** Information supplied follows **

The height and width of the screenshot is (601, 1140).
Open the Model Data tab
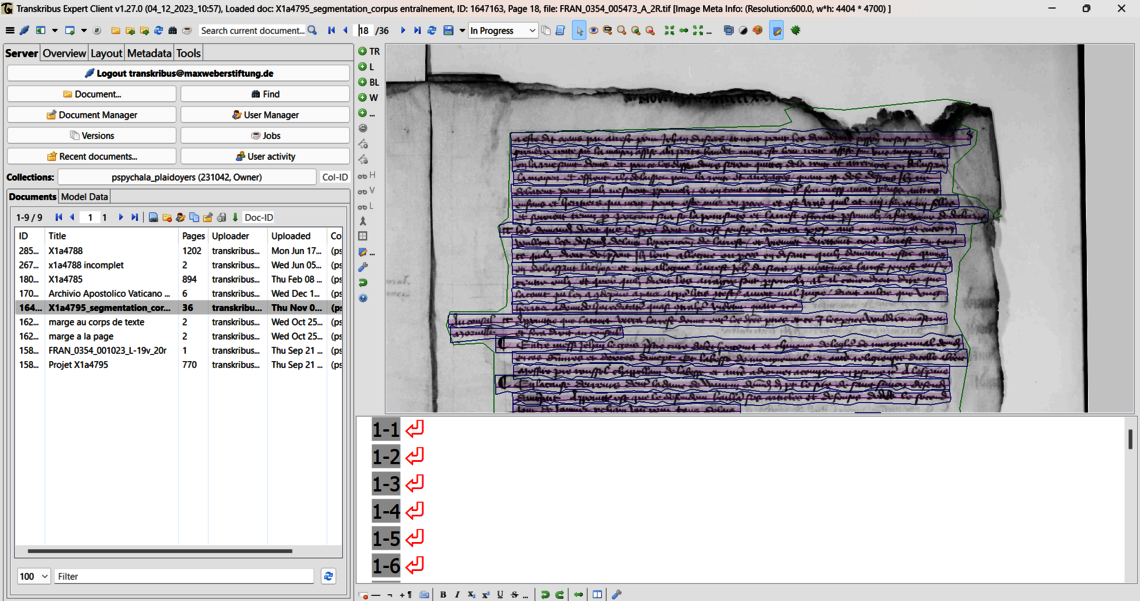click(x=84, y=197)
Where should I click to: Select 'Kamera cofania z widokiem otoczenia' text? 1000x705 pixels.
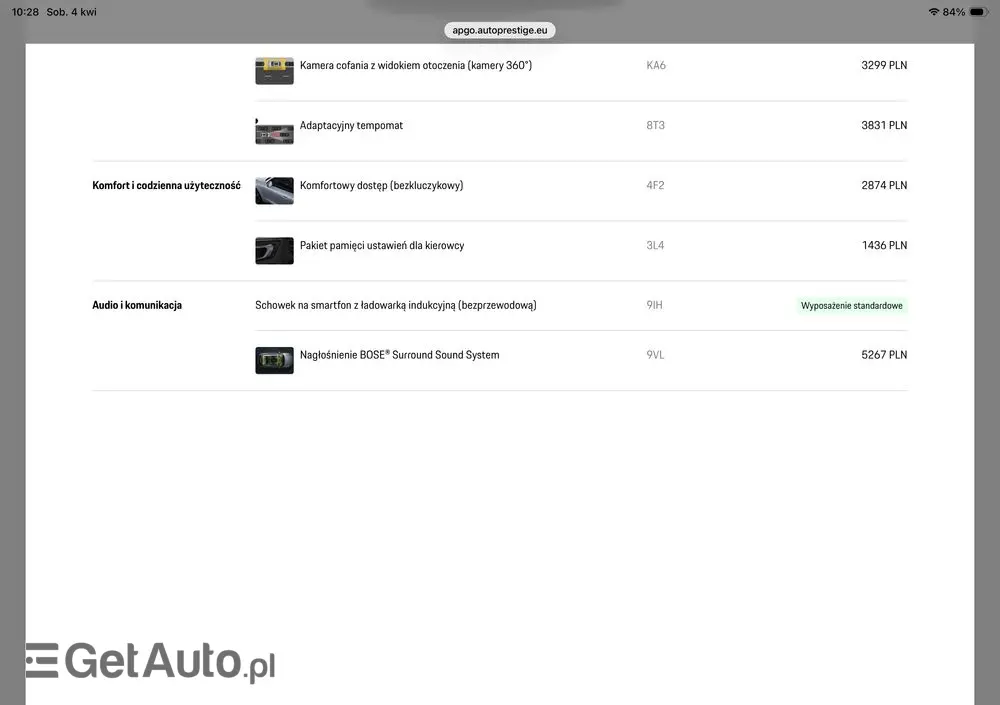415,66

** End of Information supplied **

Task: Output every entry above verbatim, but leave out the pictures.

Response to the exercise:
The height and width of the screenshot is (601, 1140).
Open the Model Data tab
click(x=84, y=197)
Where should I click to: Select 'Kamera cofania z widokiem otoczenia' text? 1000x705 pixels.
415,66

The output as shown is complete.